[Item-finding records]
▼▼▼

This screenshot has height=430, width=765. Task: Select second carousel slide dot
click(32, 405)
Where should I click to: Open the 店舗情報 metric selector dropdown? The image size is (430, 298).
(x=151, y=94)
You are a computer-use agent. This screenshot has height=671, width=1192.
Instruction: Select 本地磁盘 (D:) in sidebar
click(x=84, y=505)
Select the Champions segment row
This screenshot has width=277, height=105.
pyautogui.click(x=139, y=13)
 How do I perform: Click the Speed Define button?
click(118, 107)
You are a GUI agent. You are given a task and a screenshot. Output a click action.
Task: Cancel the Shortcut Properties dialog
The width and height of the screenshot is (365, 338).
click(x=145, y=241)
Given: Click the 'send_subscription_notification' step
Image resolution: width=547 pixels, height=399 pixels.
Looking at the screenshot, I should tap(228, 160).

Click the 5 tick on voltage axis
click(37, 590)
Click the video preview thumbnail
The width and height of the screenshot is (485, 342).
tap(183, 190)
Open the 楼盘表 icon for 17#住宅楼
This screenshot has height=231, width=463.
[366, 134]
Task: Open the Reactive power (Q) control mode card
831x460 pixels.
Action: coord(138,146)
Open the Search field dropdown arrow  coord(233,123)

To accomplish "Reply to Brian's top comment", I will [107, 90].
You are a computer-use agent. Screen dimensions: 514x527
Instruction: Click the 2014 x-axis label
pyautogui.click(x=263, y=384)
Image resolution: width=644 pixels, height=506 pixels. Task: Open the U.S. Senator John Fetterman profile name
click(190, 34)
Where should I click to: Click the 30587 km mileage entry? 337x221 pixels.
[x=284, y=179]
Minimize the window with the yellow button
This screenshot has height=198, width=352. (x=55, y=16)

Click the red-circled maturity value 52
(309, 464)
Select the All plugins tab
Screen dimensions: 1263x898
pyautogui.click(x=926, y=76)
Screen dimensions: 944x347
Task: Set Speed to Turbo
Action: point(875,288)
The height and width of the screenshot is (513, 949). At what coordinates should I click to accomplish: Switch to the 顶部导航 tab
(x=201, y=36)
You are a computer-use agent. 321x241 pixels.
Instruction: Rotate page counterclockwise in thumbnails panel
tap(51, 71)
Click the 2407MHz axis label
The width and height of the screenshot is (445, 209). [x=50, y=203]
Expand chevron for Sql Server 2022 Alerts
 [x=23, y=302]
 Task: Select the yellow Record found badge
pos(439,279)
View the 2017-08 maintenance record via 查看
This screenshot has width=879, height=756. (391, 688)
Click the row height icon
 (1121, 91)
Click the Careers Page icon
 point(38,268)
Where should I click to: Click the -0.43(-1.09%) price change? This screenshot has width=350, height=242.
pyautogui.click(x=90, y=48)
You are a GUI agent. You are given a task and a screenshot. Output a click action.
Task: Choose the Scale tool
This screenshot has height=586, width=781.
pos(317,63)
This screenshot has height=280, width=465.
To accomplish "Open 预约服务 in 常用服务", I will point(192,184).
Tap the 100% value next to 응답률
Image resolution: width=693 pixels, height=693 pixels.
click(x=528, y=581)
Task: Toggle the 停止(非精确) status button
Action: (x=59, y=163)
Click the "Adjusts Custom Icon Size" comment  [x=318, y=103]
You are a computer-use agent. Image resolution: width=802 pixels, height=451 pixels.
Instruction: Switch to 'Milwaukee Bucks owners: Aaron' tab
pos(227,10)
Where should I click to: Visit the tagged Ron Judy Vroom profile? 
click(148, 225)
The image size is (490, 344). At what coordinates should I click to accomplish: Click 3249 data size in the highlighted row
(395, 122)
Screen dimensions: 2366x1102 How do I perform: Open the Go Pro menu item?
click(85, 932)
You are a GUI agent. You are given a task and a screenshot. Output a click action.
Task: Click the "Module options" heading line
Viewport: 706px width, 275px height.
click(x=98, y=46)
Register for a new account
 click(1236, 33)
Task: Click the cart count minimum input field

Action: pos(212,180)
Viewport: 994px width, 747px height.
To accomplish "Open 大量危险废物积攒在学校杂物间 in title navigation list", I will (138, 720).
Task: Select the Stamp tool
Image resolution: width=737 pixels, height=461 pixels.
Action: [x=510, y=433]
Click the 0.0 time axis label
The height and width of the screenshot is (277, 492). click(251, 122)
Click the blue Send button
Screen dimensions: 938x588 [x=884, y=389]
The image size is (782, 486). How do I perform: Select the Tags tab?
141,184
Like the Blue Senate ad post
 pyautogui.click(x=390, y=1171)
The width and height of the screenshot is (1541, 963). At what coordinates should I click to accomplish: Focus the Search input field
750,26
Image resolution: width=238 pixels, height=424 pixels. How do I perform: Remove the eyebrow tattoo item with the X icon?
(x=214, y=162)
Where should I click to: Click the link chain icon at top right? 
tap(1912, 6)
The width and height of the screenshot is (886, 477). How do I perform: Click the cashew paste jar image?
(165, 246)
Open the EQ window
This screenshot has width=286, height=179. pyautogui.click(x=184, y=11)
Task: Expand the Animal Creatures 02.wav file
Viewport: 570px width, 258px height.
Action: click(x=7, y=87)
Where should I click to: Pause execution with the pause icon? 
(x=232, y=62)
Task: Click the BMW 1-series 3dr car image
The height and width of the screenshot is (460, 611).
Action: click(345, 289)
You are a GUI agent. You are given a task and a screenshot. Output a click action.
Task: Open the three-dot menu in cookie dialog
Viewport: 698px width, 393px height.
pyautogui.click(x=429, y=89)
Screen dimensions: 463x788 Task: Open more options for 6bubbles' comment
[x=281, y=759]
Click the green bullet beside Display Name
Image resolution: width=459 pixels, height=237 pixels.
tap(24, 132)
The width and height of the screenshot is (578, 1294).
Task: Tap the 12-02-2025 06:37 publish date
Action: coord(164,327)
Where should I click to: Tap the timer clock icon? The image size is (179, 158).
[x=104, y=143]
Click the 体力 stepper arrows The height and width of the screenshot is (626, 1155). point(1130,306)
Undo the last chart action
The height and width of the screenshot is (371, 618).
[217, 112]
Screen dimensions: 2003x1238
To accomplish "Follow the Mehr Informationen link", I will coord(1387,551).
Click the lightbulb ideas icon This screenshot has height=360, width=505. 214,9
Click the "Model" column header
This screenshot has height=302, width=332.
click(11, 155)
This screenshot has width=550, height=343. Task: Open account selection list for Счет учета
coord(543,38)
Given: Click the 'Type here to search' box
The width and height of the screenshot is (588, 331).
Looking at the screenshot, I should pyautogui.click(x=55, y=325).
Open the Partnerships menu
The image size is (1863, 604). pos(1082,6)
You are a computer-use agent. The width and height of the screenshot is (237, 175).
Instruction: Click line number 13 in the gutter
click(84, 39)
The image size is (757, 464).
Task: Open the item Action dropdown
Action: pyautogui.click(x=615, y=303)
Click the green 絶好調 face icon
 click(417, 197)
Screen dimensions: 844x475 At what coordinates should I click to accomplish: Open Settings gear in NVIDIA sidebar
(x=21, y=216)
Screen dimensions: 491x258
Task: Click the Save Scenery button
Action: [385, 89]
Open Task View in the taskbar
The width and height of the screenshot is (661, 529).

▲▲▲

▸ Short exercise
Can you update the records so that "computer-use agent" becomes "screen-control agent" everywhere it appears, with nothing else changed?

▸ Output
This screenshot has height=430, width=765. Task: Select second carousel slide dot
click(32, 405)
Where should I click to: Open the 店舗情報 metric selector dropdown? The image size is (430, 298).
(x=151, y=94)
You are a screen-control agent. This screenshot has height=671, width=1192.
Instruction: Select 本地磁盘 (D:) in sidebar
click(x=84, y=505)
Select the Champions segment row
This screenshot has width=277, height=105.
pyautogui.click(x=139, y=13)
 How do I perform: Click the Speed Define button?
click(118, 107)
You are a GUI agent. You are given a task and a screenshot. Output a click action.
Task: Cancel the Shortcut Properties dialog
The width and height of the screenshot is (365, 338).
click(x=145, y=241)
Given: Click the 'send_subscription_notification' step
Image resolution: width=547 pixels, height=399 pixels.
Looking at the screenshot, I should tap(228, 160).

Click the 5 tick on voltage axis
click(37, 590)
Click the video preview thumbnail
The width and height of the screenshot is (485, 342).
tap(183, 190)
Open the 楼盘表 icon for 17#住宅楼
This screenshot has height=231, width=463.
[366, 134]
Task: Open the Reactive power (Q) control mode card
831x460 pixels.
Action: coord(138,146)
Open the Search field dropdown arrow  coord(233,123)

To accomplish "Reply to Brian's top comment", I will [107, 90].
You are a screen-control agent. Screen dimensions: 514x527
Instruction: Click the 2014 x-axis label
pyautogui.click(x=263, y=384)
Image resolution: width=644 pixels, height=506 pixels. Task: Open the U.S. Senator John Fetterman profile name
click(190, 34)
Where should I click to: Click the 30587 km mileage entry? 337x221 pixels.
[x=284, y=179]
Minimize the window with the yellow button
This screenshot has height=198, width=352. (x=55, y=16)

Click the red-circled maturity value 52
(309, 464)
Select the All plugins tab
Screen dimensions: 1263x898
pyautogui.click(x=926, y=76)
Screen dimensions: 944x347
Task: Set Speed to Turbo
Action: point(875,288)
The height and width of the screenshot is (513, 949). At what coordinates should I click to accomplish: Switch to the 顶部导航 tab
(x=201, y=36)
You are a screen-control agent. 321x241 pixels.
Instruction: Rotate page counterclockwise in thumbnails panel
tap(51, 71)
Click the 2407MHz axis label
The width and height of the screenshot is (445, 209). [x=50, y=203]
Expand chevron for Sql Server 2022 Alerts
 [x=23, y=302]
 Task: Select the yellow Record found badge
pos(439,279)
View the 2017-08 maintenance record via 查看
This screenshot has width=879, height=756. (391, 688)
Click the row height icon
 (1121, 91)
Click the Careers Page icon
 point(38,268)
Where should I click to: Click the -0.43(-1.09%) price change? This screenshot has width=350, height=242.
pyautogui.click(x=90, y=48)
You are a GUI agent. You are given a task and a screenshot. Output a click action.
Task: Choose the Scale tool
This screenshot has height=586, width=781.
pos(317,63)
This screenshot has height=280, width=465.
To accomplish "Open 预约服务 in 常用服务", I will point(192,184).
Tap the 100% value next to 응답률
Image resolution: width=693 pixels, height=693 pixels.
click(x=528, y=581)
Task: Toggle the 停止(非精确) status button
Action: (x=59, y=163)
Click the "Adjusts Custom Icon Size" comment  [x=318, y=103]
You are a screen-control agent. Image resolution: width=802 pixels, height=451 pixels.
Instruction: Switch to 'Milwaukee Bucks owners: Aaron' tab
pos(227,10)
Where should I click to: Visit the tagged Ron Judy Vroom profile? 
click(148, 225)
The image size is (490, 344). At what coordinates should I click to accomplish: Click 3249 data size in the highlighted row
(395, 122)
Screen dimensions: 2366x1102 How do I perform: Open the Go Pro menu item?
click(85, 932)
You are a GUI agent. You are given a task and a screenshot. Output a click action.
Task: Click the "Module options" heading line
Viewport: 706px width, 275px height.
click(x=98, y=46)
Register for a new account
 click(1236, 33)
Task: Click the cart count minimum input field

Action: pos(212,180)
Viewport: 994px width, 747px height.
To accomplish "Open 大量危险废物积攒在学校杂物间 in title navigation list", I will (138, 720).
Task: Select the Stamp tool
Image resolution: width=737 pixels, height=461 pixels.
Action: [x=510, y=433]
Click the 0.0 time axis label
The height and width of the screenshot is (277, 492). click(251, 122)
Click the blue Send button
Screen dimensions: 938x588 [x=884, y=389]
The image size is (782, 486). How do I perform: Select the Tags tab?
141,184
Like the Blue Senate ad post
 pyautogui.click(x=390, y=1171)
The width and height of the screenshot is (1541, 963). At what coordinates should I click to accomplish: Focus the Search input field
750,26
Image resolution: width=238 pixels, height=424 pixels. How do I perform: Remove the eyebrow tattoo item with the X icon?
(x=214, y=162)
Where should I click to: Click the link chain icon at top right? 
tap(1912, 6)
The width and height of the screenshot is (886, 477). How do I perform: Click the cashew paste jar image?
(165, 246)
Open the EQ window
This screenshot has width=286, height=179. pyautogui.click(x=184, y=11)
Task: Expand the Animal Creatures 02.wav file
Viewport: 570px width, 258px height.
Action: click(x=7, y=87)
Where should I click to: Pause execution with the pause icon? 
(x=232, y=62)
Task: Click the BMW 1-series 3dr car image
The height and width of the screenshot is (460, 611).
Action: click(345, 289)
You are a GUI agent. You are given a task and a screenshot. Output a click action.
Task: Open the three-dot menu in cookie dialog
Viewport: 698px width, 393px height.
pyautogui.click(x=429, y=89)
Screen dimensions: 463x788 Task: Open more options for 6bubbles' comment
[x=281, y=759]
Click the green bullet beside Display Name
Image resolution: width=459 pixels, height=237 pixels.
tap(24, 132)
The width and height of the screenshot is (578, 1294).
Task: Tap the 12-02-2025 06:37 publish date
Action: coord(164,327)
Where should I click to: Tap the timer clock icon? The image size is (179, 158).
[x=104, y=143]
Click the 体力 stepper arrows The height and width of the screenshot is (626, 1155). point(1130,306)
Undo the last chart action
The height and width of the screenshot is (371, 618).
[217, 112]
Screen dimensions: 2003x1238
To accomplish "Follow the Mehr Informationen link", I will coord(1387,551).
Click the lightbulb ideas icon This screenshot has height=360, width=505. 214,9
Click the "Model" column header
This screenshot has height=302, width=332.
click(11, 155)
This screenshot has width=550, height=343. Task: Open account selection list for Счет учета
coord(543,38)
Given: Click the 'Type here to search' box
The width and height of the screenshot is (588, 331).
Looking at the screenshot, I should pyautogui.click(x=55, y=325).
Open the Partnerships menu
The image size is (1863, 604). pos(1082,6)
You are a screen-control agent. The width and height of the screenshot is (237, 175).
Instruction: Click line number 13 in the gutter
click(84, 39)
The image size is (757, 464).
Task: Open the item Action dropdown
Action: pyautogui.click(x=615, y=303)
Click the green 絶好調 face icon
 click(417, 197)
Screen dimensions: 844x475 At what coordinates should I click to accomplish: Open Settings gear in NVIDIA sidebar
(x=21, y=216)
Screen dimensions: 491x258
Task: Click the Save Scenery button
Action: [385, 89]
Open Task View in the taskbar
The width and height of the screenshot is (661, 529).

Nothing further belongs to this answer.